Prompt 1:
Please extract the part of the passage on adequate protection for data transfers between "3.2. Sectoral compliance" and "a third country'.", inclusive.
Prompt 2:
Based on the passage on adequate protection for data transfers, decide whether each statement below agrees with it. Answer yes or no, and quote the deciding words from that passage.
(a) The Directive requires a third country to offer protection equivalent to that in the EU.
(b) The A29 Working Party holds that a third country may be partially white listed.
(c) Individual consent is explicitly included among the permitted grounds for exemption from the core principles.
Prompt 3:
Proceed with the passage on adequate protection for data transfers, picking up after its final sentence.

Supplied text:
3.1. Does a country provide an `adequate level of protection'?

The Directive provides that `Member States shall provide that the transfer to a third country of personal data which are undergoing processing or are intended for processing may take place only if ... the third country in question ensures an adequate level of protection' (A25(1)) (emphasis added). 'Equivalent' protection is not required, only 'adequate' protection.

The Directive defines 'adequate level of protection' as follows (A26(2)):

'The adequacy of the level of protection afforded by a third country shall be assessed in the light of all the circumstances surrounding a data transfer operation or a set of data transfer operations; particular consideration shall be given to the nature of the data, the purpose and duration of the proposed processing operation or operations, the county of origin and country of final destination, the rules of law, both general and sectoral, in force in the third country in question and the professional rules and security measures which are complied with in those counties.'
It goes on to state that the Commission may decide that a third country `ensures an adequate level of protection ... by reason of its domestic law or the international commitments it has entered particularly upon conclusion of the negotiations [it has had with the Commission]' (A25(5)).

In `First Orientations' the A29 Working Party considers that A25 `envisages a case by case approach whereby the assessment of adequacy is in relation to individual transfers or individual categories of transfers'. Nevertheless, it says, the impossibility of considering all data exports individually means that mechanisms must be developed `which rationalise the decision-making process for large numbers of cases' - for the benefit of both data controllers and data protection authorities.

3.2. Sectoral compliance

Although it is not completely clear from A25 whether the requirement of an `adequate level of protection' must be satisfied by a country's overall privacy laws, or whether it is sufficient to prevent the banning of a particular transfer if there is an adequate level of protection in relation to information from that sector (eg credit or insurance information, or criminal records), the better view is that sectoral compliance is possible. The references to sectoral legislation and `professional rules' could be seen as supporting this interpretation. Other commentators have reached the conclusion that an `overall country assessment' is not necessary[18]. In `First Orientations' the A29 Working Party is of this view, commenting that `nothing would prevent the partial white listing of a third country'.

3.3. `Core' principles for `adequate protection'

Need there be 'adequate' compliance with each EU Directive requirement, or just most of them? The use of `adequate' suggests that only some partial compliance is required.

The A29 Working Party concludes from the EU Directive and other international privacy instruments that there are six `core' or `basic' principles which are the minimum requirements for protection to be considered adequate are as follows (in summary):

Any exceptions to these core principles must be consistent with those in A13 (`Exemptions and restrictions') which provide for legislative exceptions necessary to safeguard important state interests, or `the protection of the data subject or the rights or freedoms of others'. Individual consent is not explicitly included in the permitted grounds for exemption[19].

The first five `core' principles are a strong restatement of standard information privacy principles, particularly in that consent is not seen as a basis for reducing protection.

The sixth principle, restrictions on onward transfers, is the logical closing of a loophole which could otherwise be used to circumvent the restrictions on transfers from the EU by an intermediate transfer through a `safe' third country. It is a significant proposal because it weakens the case for adequacy of what is otherwise one of the strongest privacy laws outside Europe, that of New Zealand.

Data under study:

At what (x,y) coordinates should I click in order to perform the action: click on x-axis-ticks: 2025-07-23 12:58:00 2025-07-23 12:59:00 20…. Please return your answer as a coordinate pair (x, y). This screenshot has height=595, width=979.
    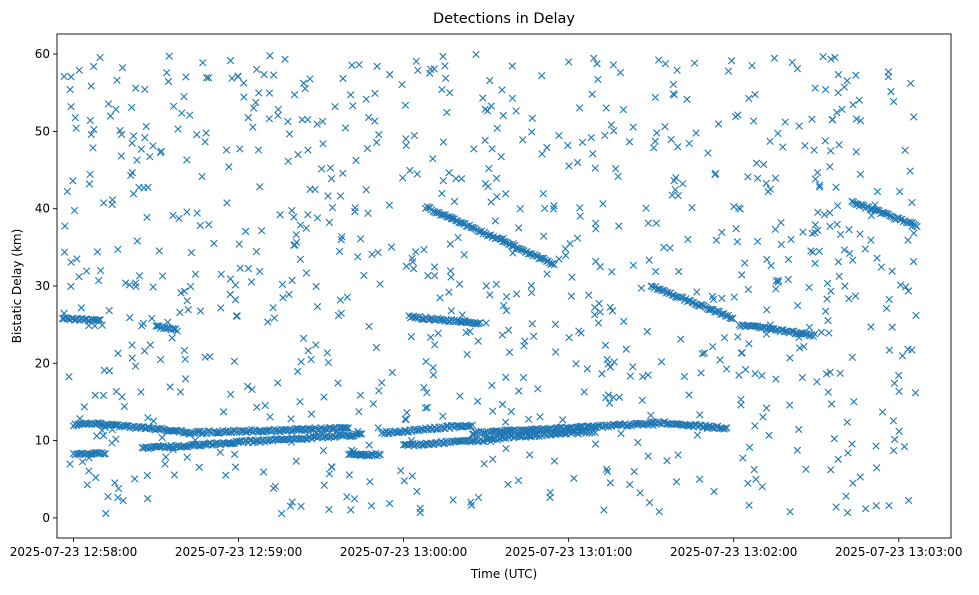
    Looking at the image, I should click on (486, 548).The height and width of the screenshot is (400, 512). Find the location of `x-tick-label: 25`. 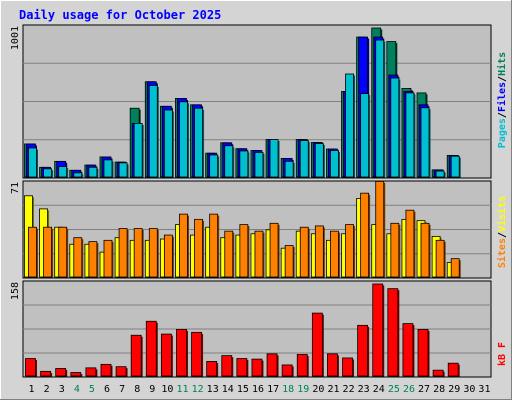

x-tick-label: 25 is located at coordinates (394, 390).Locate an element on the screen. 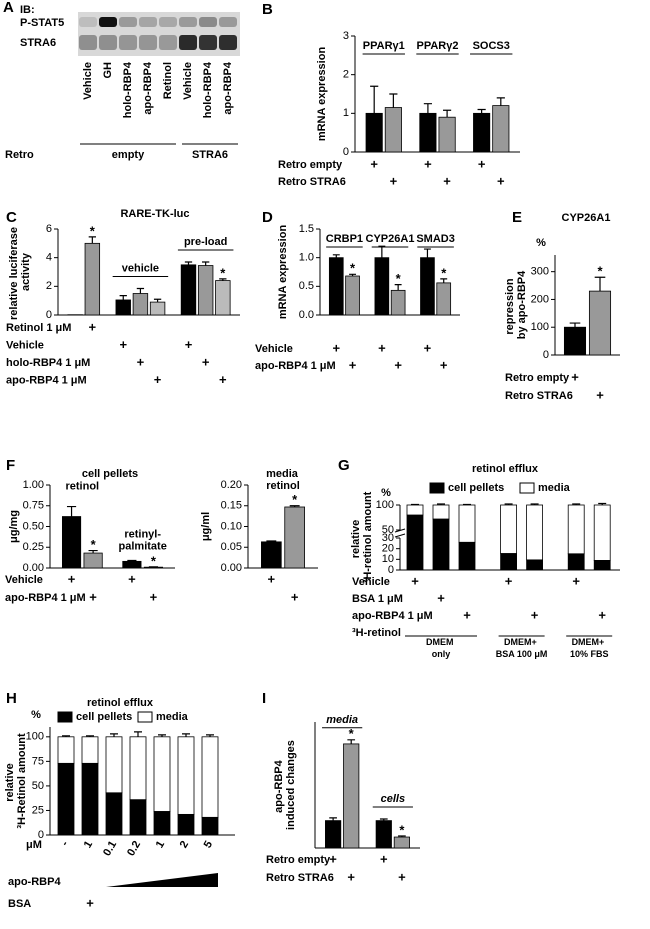  y-axis-label: μg/ml is located at coordinates (206, 526).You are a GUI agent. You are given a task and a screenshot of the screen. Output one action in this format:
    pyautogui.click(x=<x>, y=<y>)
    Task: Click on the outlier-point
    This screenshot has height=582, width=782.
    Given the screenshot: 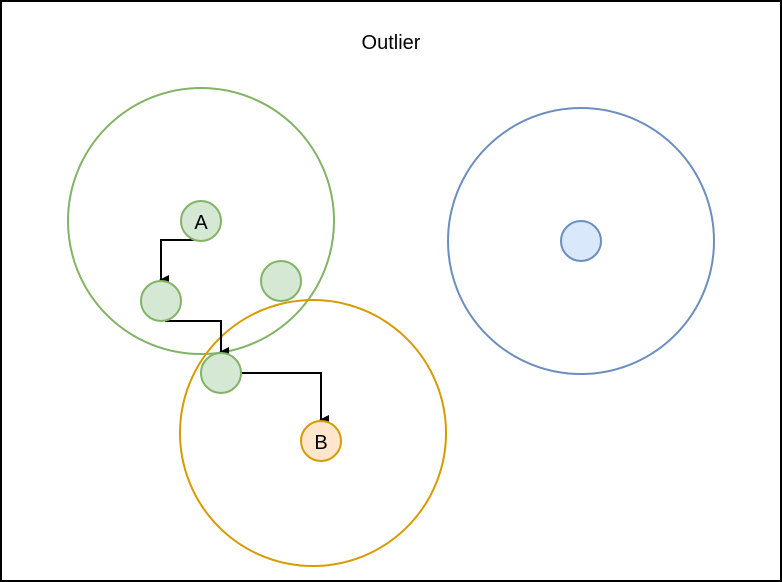 What is the action you would take?
    pyautogui.click(x=581, y=241)
    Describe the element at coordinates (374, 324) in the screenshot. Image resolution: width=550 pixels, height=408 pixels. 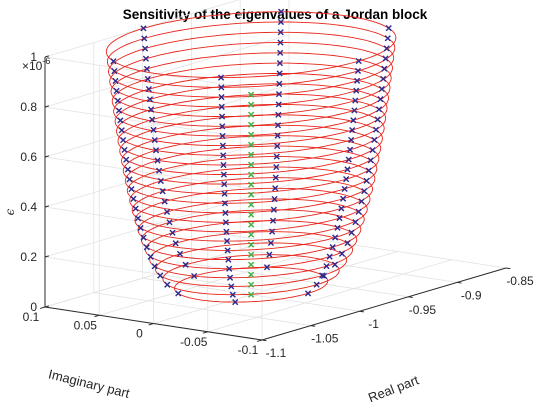
I see `x-tick-label: -1` at that location. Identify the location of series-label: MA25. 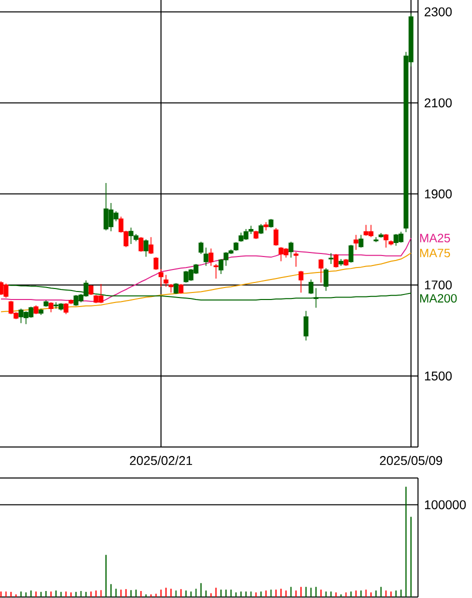
(435, 238).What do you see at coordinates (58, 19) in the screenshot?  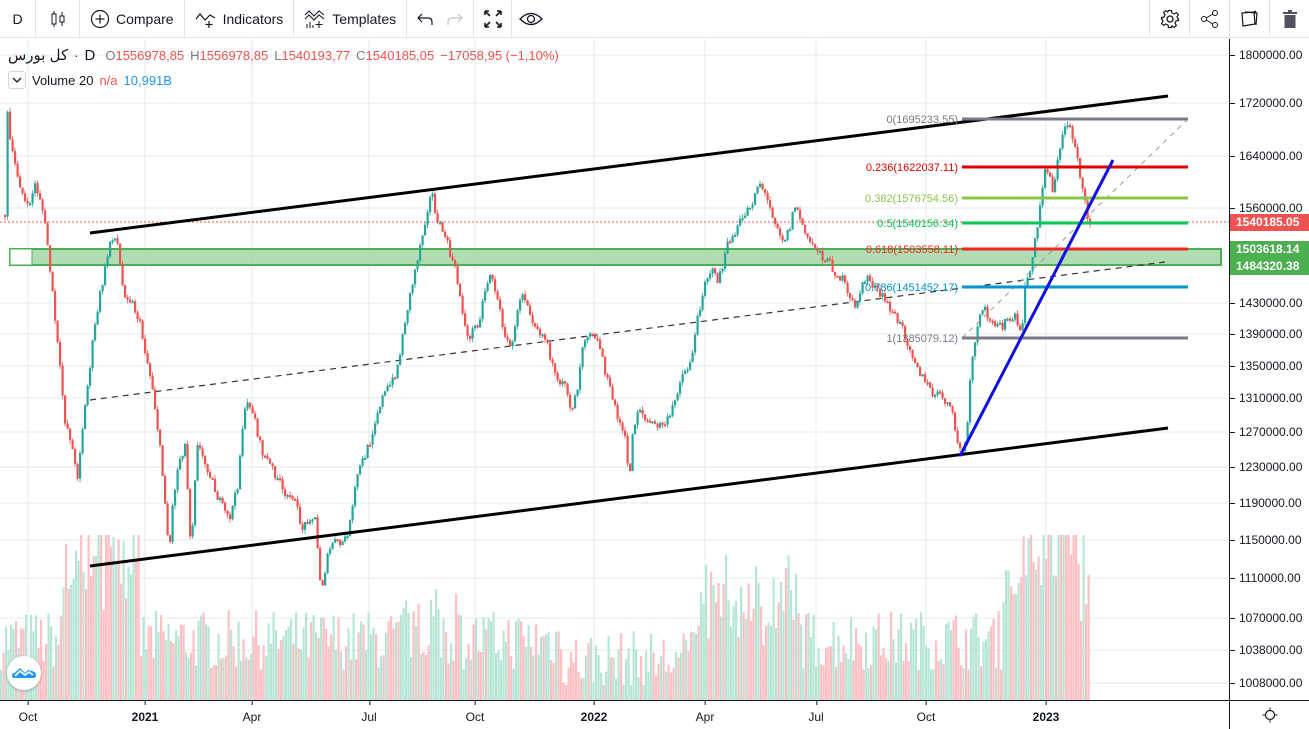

Answer space 1:
3.2. Sectoral compliance

Although it is not completely clear from A25 whether the requirement of an `adequate level of protection' must be satisfied by a country's overall privacy laws, or whether it is sufficient to prevent the banning of a particular transfer if there is an adequate level of protection in relation to information from that sector (eg credit or insurance information, or criminal records), the better view is that sectoral compliance is possible. The references to sectoral legislation and `professional rules' could be seen as supporting this interpretation. Other commentators have reached the conclusion that an `overall country assessment' is not necessary[18]. In `First Orientations' the A29 Working Party is of this view, commenting that `nothing would prevent the partial white listing of a third country'.

Answer space 2:
(a) No: "'Equivalent' protection is not required, only 'adequate' protection."
(b) Yes: "nothing would prevent the partial white listing of a third country"
(c) No: "Individual consent is not explicitly included in the permitted grounds for exemption"

Answer space 3:
The Working Party does not see this list as `set in stone', and envisages that there can be circumstances where greater or lesser protection was needed, depending in particular on the degree of risk that the transfer poses to the data subject.

3.4. Procedural rights to ensure protection

A related question is whether `adequacy' need only be measured against the principles in the Directive (Chapter II), or is it also to be measured against the types of enforcement measures required by the Directive (including data protection authorities, enforceable rights and damages). The latter is the better view. It would be anomalous for A26(2) to require 'adequate safeguards' of enforcement if A25 did not. However, it might be expected that there could be adequate protection provided by either individual enforceability or enforcement via a supervising authority.

The A29 Working Party in `First Orientations' concedes that, while in Europe it is generally considered that data protection principles should be embodied in law, and that there should be an independent supervisory authority, a better starting point is to identify the underlying objectives of data protection procedures. Three objectives are identified:

Ratification of the European privacy Convention (Convention 108)

In `First Orientations' the A29 Working Party appears willing to presume that data transfers to any non-EU countries that have ratified Convention 108 are allowed under A25(1) provided:

Can there be `adequate protection' without legislation?

The Working Party's approach leaves open, in principle at least, the possibility of non-legislative mechanisms providing adequate protection, as it frames the criteria in terms of underlying objectives. However, `First Orientations' leaves as a completely open question whether industry self-regulation or technical `standards' could ever meet these requirements.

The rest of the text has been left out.